Detalhes bibliográficos
Ano de defesa: 2024
Autor(a) principal: Pinheiro Neto, Francisco Oton
Orientador(a): Não Informado pela instituição
Banca de defesa: Não Informado pela instituição
Tipo de documento: Dissertação
Tipo de acesso: Acesso aberto
Idioma: eng
Instituição de defesa: Não Informado pela instituição
Programa de Pós-Graduação: Não Informado pela instituição
Departamento: Não Informado pela instituição
País: Não Informado pela instituição
Palavras-chave em Português:
Link de acesso: http://repositorio.ufc.br/handle/riufc/76456
Resumo: Software comprehension is essential to improve understanding and avoid mistakes in the software development lifecycle.

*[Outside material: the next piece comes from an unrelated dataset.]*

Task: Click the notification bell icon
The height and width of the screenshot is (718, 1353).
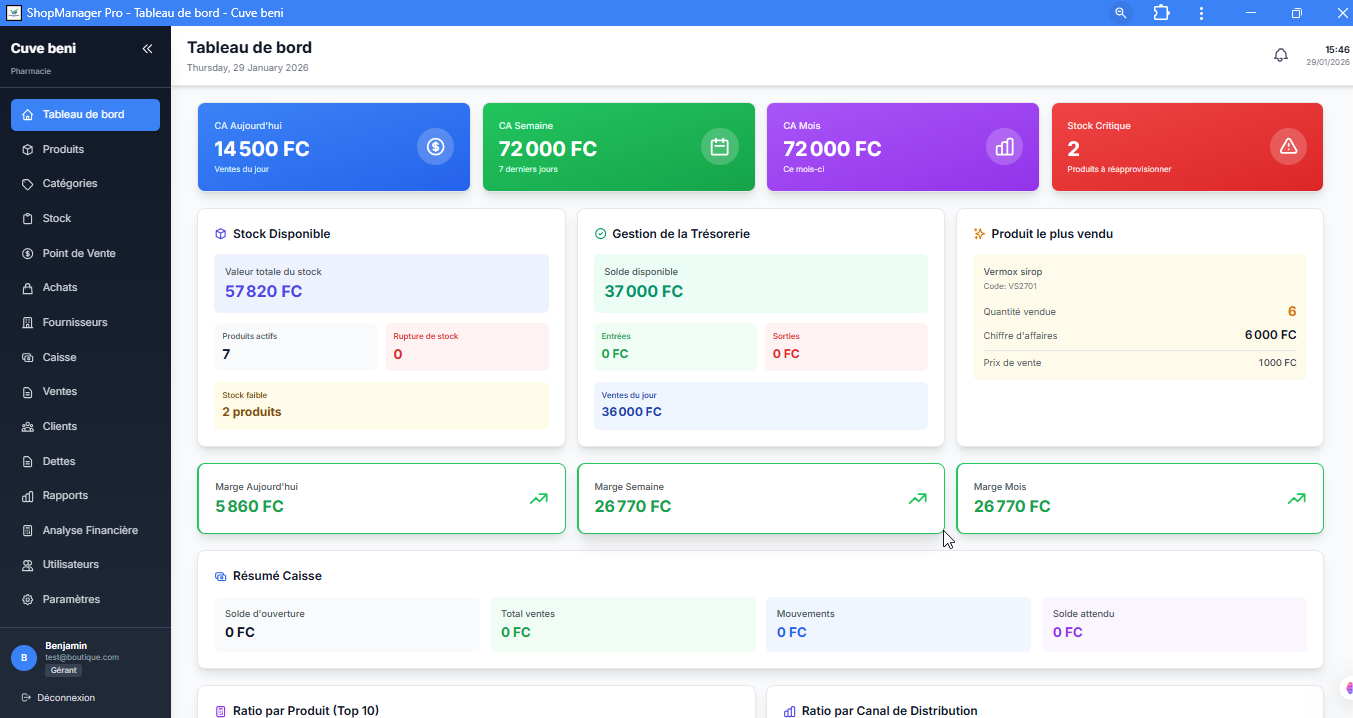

Code confusion occurs when a developer and the computer reach different interpretations about the behavior of the same piece of code. Such pieces of code can be represented as small and isolated code patterns called Atoms of Confusion (ACs). In this study, we empirically investigated the effects of ACs in the software development lifecycle of 21 open-source Java projects. We built a dataset linking more than 8,000 commits, 4,000 reported issues, and 7,000 ACs from the subject projects. Our findings showed a positive correlation between the number of ACs and the number of reported bugs and improvements. We also investigated changes in commits, looking forward to gathering a better understanding of in what context ACs are removed. As each commit is linked to at least one reported issue (e.g., bug and improvement), we were able to compare the ratio of ACs removal regarding each kind of commit and use it as a proxy to indicate whether ACs are likely to be the cause behind a reported issue. We found a higher ratio of removed ACs in bug-fix and improvement commits than in the other kinds of commits (task, sub-task, new feature, wish, and test) for 14 of the 19 studied projects, which had ACs removed in commits. Finally, to support our quantitative results, we conducted a qualitative analysis to better understand how often atoms of confusion contributed to the occurrence of a bug or improvement. We inspected ACs removed in these types of commits with up to ten lines removed, analyzing the source code, messages of each involved commit, and the title, description, and comments of related Jira issues. Out of a universe of 8,641 commits from 21 analyzed projects, 391 removed ACs. Among them, 53 met the condition for our qualitative analysis. In 7 of these commits, 9 removed ACs were likely to contribute directly to the occurrence of a bug or improvement. To the best of our knowledge, our research is the first to investigate the connection between Atoms of Confusion and the source of bugs or the cause of improvements in Java projects.